## Exercise brief:
Turn the items below into a numbered list with one entry per line, skipping any blank lines. Leave the pictures out.

## Material provided:
#####

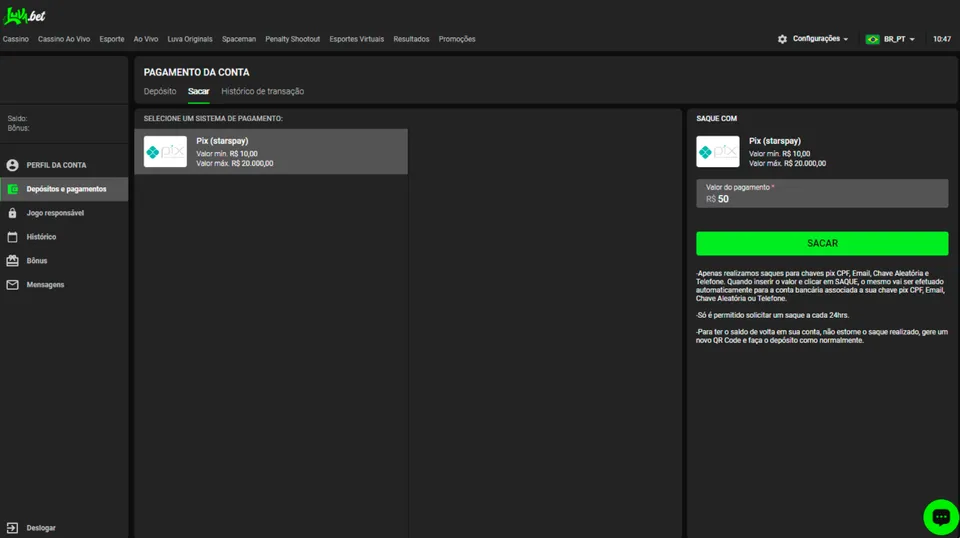Click the Pix logo in Saque Com panel
960x538 pixels.
coord(718,152)
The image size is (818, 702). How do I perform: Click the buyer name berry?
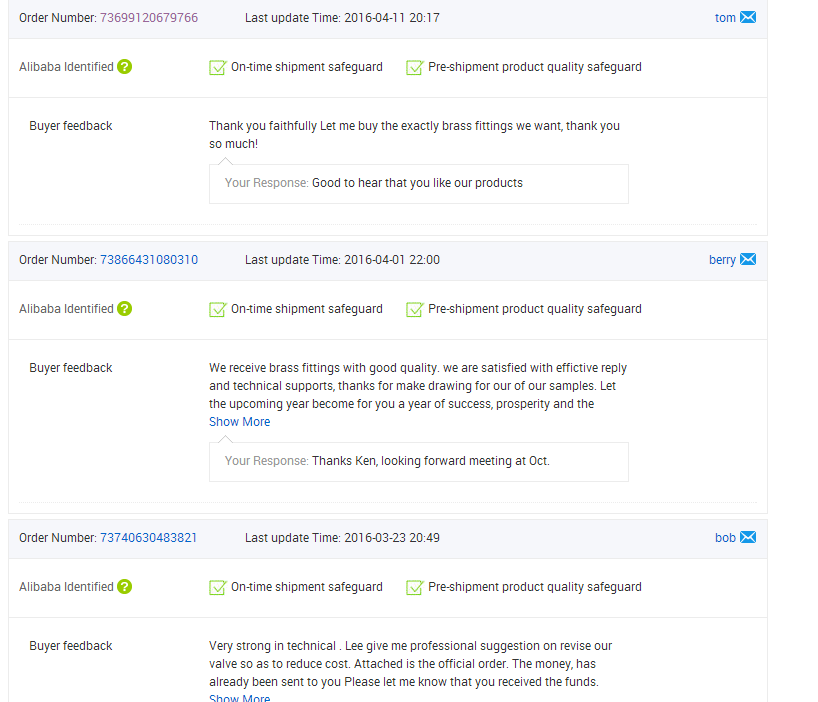coord(722,260)
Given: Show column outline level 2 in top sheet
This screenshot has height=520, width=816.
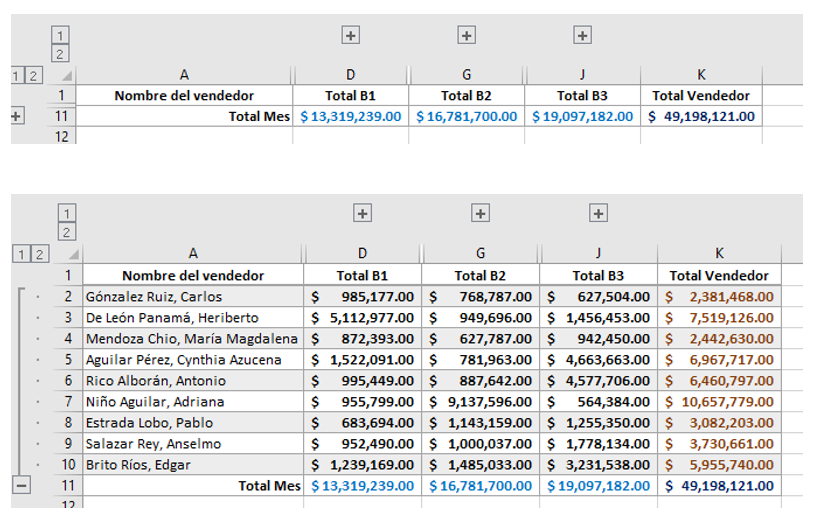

#####

## Solution below:
1. Click the Pix logo in Saque Com panel
2. 960x538 pixels.
3. coord(718,152)
4. The image size is (818, 702). How do I perform: Click the buyer name berry?
5. coord(722,260)
6. Given: Show column outline level 2 in top sheet
7. This screenshot has height=520, width=816.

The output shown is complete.